YOUR INSTRUCTIONS: Look below for the line containing "Employment (478, 2299)"; from there through the line containing "[Youtube] (84, 2476)", both lines included, please set down each line exactly and nothing else.

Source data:
::::

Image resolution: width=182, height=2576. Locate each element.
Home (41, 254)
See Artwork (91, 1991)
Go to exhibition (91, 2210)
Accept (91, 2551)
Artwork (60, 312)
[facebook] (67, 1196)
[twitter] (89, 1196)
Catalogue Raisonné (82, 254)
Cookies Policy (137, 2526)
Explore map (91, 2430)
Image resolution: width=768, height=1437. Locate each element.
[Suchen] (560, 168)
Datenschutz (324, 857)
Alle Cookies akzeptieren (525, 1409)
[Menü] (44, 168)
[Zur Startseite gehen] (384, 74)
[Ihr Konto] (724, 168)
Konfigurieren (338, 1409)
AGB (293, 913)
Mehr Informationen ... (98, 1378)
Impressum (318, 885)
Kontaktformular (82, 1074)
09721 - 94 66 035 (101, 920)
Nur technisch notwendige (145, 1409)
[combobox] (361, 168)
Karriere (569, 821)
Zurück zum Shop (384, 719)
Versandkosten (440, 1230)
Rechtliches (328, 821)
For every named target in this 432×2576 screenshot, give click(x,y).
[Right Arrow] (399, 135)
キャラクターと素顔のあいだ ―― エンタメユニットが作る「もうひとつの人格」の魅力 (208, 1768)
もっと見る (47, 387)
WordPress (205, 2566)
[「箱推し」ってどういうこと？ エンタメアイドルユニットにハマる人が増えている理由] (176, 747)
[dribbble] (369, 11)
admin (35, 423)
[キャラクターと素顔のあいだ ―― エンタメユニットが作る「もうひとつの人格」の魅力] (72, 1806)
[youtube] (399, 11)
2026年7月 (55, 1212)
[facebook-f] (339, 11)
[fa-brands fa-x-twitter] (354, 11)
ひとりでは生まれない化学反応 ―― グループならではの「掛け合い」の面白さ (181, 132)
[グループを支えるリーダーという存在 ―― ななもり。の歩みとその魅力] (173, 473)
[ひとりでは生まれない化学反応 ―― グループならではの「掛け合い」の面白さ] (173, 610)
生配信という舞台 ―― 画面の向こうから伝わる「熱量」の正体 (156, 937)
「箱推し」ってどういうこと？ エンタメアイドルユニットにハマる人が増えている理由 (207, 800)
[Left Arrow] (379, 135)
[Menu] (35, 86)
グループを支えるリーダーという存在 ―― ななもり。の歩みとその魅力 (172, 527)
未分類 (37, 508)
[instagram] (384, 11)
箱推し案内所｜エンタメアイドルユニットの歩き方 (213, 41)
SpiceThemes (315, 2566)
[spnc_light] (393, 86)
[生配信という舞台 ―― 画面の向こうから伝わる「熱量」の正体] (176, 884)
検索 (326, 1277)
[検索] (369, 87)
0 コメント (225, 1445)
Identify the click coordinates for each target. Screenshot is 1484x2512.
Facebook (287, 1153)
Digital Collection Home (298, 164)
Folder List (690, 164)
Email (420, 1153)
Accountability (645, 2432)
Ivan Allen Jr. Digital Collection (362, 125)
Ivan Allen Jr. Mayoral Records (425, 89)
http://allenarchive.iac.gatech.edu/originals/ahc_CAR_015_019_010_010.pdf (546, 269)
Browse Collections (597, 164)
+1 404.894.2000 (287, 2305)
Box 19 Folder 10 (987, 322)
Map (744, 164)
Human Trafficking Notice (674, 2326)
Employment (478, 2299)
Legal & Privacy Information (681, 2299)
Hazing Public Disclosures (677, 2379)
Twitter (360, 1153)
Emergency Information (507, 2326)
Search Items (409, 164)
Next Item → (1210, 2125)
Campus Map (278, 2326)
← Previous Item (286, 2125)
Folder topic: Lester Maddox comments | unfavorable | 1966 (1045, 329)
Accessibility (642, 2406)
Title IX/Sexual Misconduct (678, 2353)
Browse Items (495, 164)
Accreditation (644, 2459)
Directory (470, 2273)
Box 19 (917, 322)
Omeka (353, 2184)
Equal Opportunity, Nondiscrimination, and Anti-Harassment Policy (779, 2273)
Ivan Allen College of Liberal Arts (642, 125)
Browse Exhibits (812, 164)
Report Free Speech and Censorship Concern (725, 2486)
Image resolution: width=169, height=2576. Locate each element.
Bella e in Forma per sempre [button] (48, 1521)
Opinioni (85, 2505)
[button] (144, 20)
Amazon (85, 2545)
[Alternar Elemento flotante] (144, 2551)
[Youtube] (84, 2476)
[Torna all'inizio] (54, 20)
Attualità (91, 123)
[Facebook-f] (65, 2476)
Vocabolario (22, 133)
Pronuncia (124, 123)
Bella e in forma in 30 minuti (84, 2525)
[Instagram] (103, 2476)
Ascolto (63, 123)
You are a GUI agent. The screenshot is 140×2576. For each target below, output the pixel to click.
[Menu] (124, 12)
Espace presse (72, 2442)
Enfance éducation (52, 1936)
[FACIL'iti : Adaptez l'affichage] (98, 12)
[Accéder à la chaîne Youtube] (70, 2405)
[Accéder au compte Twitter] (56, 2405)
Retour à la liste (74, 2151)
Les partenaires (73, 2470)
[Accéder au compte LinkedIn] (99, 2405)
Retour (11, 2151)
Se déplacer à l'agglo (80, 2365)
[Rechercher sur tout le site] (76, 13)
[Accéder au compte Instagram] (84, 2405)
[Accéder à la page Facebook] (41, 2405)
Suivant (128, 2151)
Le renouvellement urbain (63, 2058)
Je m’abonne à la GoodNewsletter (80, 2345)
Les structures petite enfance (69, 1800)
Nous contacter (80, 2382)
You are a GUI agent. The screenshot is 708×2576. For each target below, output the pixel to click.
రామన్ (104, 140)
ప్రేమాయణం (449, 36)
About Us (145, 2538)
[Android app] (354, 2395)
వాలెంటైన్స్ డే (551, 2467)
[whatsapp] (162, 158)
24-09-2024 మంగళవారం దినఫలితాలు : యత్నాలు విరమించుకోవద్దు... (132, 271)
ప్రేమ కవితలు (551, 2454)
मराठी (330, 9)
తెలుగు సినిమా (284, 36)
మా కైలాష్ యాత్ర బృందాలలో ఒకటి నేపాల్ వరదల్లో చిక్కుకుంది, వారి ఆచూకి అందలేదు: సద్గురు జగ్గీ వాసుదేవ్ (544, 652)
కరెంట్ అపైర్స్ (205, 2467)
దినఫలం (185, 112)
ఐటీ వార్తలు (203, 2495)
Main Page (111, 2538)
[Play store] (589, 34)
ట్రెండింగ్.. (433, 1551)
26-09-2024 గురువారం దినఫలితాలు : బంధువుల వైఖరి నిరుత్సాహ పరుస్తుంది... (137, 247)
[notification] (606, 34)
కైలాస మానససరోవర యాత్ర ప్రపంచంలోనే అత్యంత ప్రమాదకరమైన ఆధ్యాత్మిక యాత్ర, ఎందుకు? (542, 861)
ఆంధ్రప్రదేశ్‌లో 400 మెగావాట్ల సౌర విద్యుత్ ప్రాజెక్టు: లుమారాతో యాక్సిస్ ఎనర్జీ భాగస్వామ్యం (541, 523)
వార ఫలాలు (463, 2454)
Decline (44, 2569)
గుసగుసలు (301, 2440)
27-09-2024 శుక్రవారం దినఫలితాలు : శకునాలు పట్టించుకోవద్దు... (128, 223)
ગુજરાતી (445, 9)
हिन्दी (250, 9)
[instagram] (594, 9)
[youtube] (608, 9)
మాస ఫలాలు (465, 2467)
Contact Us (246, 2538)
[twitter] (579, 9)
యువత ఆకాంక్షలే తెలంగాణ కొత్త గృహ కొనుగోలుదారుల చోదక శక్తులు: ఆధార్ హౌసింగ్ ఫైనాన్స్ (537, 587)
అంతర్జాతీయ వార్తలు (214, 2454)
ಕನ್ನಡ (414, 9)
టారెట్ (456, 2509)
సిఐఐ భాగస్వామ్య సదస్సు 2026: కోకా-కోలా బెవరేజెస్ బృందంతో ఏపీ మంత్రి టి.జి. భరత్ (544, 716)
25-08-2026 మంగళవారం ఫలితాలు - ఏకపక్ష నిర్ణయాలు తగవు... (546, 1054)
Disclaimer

::::

PROBLEM SOLUTION:
Employment (478, 2299)
Legal & Privacy Information (681, 2299)
Hazing Public Disclosures (677, 2379)
Twitter (360, 1153)
Emergency Information (507, 2326)
Search Items (409, 164)
Next Item → (1210, 2125)
Campus Map (278, 2326)
← Previous Item (286, 2125)
Folder topic: Lester Maddox comments | unfavorable | 1966 (1045, 329)
Accessibility (642, 2406)
Title IX/Sexual Misconduct (678, 2353)
Browse Items (495, 164)
Accreditation (644, 2459)
Directory (470, 2273)
Box 19 (917, 322)
Omeka (353, 2184)
Equal Opportunity, Nondiscrimination, and Anti-Harassment Policy (779, 2273)
Ivan Allen College of Liberal Arts (642, 125)
Browse Exhibits (812, 164)
Report Free Speech and Censorship Concern (725, 2486)
Image resolution: width=169, height=2576. Locate each element.
Bella e in Forma per sempre [button] (48, 1521)
Opinioni (85, 2505)
[button] (144, 20)
Amazon (85, 2545)
[Alternar Elemento flotante] (144, 2551)
[Youtube] (84, 2476)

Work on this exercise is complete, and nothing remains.